La inmediatez y la vacuidad que ofrece el móvil vence así a la dedicación y al tiempo que los libros reclaman y a la riqueza de contenido que sus páginas albergan. ¿Por qué invertir horas de mi día para comprender una materia académica si a golpe de click puedo disponer de un entretenimiento hueco pero tremendamente eficiente? Una vez orientada la mirada hacia el vicio, este torna en incontrolable. Como las gallinas que reclinan sus cabezas de manera instintiva y periódica para picotear algo de pienso y saciar su hambre, los que decimos ir a «estudiar» a la biblioteca fijamos permanentemente nuestra mirada sobre la inmediatez del móvil, invirtiendo mucho más tiempo en contemplar las maravillas que TikTok nos ofrece que en desentrañar el espíritu de las leyes.

Con el móvil el estudio se diluye, dando pie a una obligación huérfana y desatendida mientras se consiente una promesa puntual de distracción, a la postre interminable. Podrán ustedes encontrarnos a todos —allí hallarán a un servidor— en las bibliotecas, siendo conocedores de la última moda en redes, antes incluso de que esta exista; y desdeñando de manera simultánea el esfuerzo y la concentración que el estudio demanda. En ese orden espontáneo, me veo rodeado de apuntes que sollozan ante la desdicha de haber coincidido en esta vida con los dispositivos móviles, pues su razón de ser no es sino insuficiente para un desagradecido estudiante que prefiere la desidia de su teléfono. ¿Cómo no entregarse al lamento?

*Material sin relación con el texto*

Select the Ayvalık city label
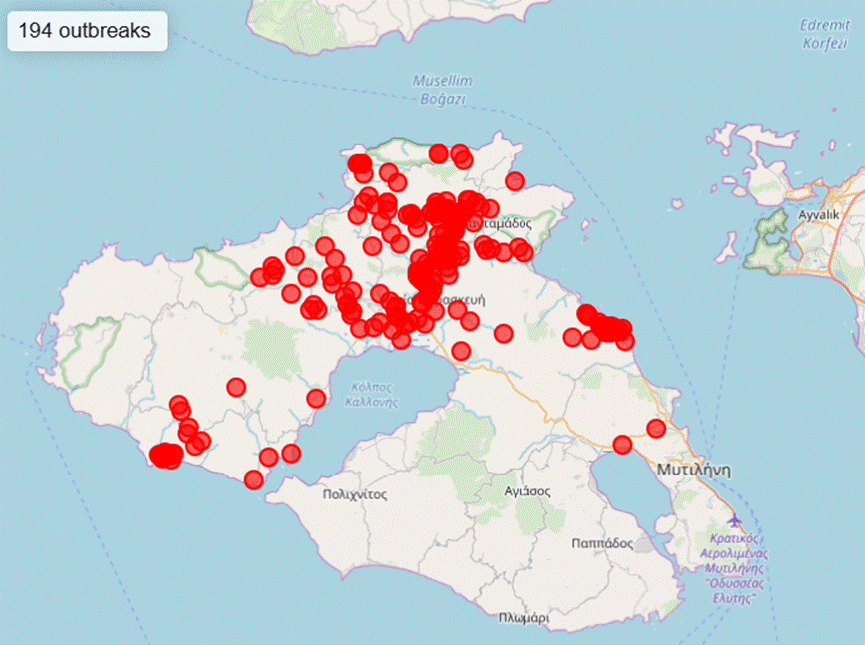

Contaba el otro día Pelayo Moreno en esta misma casa una anécdota que ubicaba diciendo «estaba yo en la biblioteca de la Facultad de Derecho matando moscas con los apuntes y apretaba el calor». Pues así estamos por aquí ahora, y de entre tanto zarandear manuales ya he dictado una sentencia con la que condenar la mala praxis en el estudio: soy culpable por omisión de otorgarle a mi tiempo una intranscendencia que no merece, que me lleva a ser incapaz de valorar lo que me regala, un mundo de cosas pequeñas y enormes nimiedades que me pasan desapercibidas por un instante en el que tomo la errónea decisión de entregar la vista a la inmediatez de una pantalla.

Así y con todo, termino emplazándoles a que me hagan caso y visiten una facultad en estos días. Quién sabe, tal vez no encontremos y, por supuesto, deberán ustedes convidarme a una cerveza. Un paseo por la biblioteca en el mes de mayo resulta suficiente para comprobar cómo nos gobierna el inquieto deslizar de un dedo sobre la pantalla, un vicio que sólo pretender evitarnos la decepción que supondría reparar en que uno está siendo infiel a su deber con el resto: dar frutos. A ver cómo salimos de aquí. Pretendo estar atento por si los veo deambulando por los pasillos de Derecho. Eso sí, espero que no me pillen con el móvil.